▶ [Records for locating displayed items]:
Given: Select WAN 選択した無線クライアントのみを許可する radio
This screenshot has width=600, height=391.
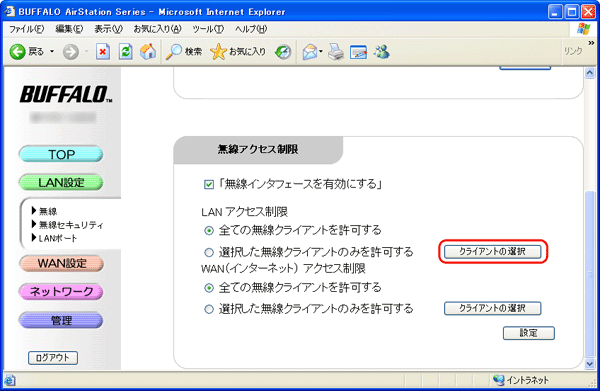Looking at the screenshot, I should point(209,309).
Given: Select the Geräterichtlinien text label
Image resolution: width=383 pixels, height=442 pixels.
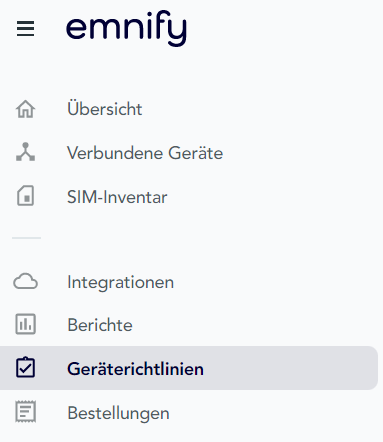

▶ [Instruction]:
Will you write out all of the lines above word for word, leaving the pictures out of your answer?

▶ [Problem solution]:
Given: Select WAN 選択した無線クライアントのみを許可する radio
This screenshot has width=600, height=391.
Looking at the screenshot, I should point(209,309).
Given: Select the Geräterichtlinien text label
Image resolution: width=383 pixels, height=442 pixels.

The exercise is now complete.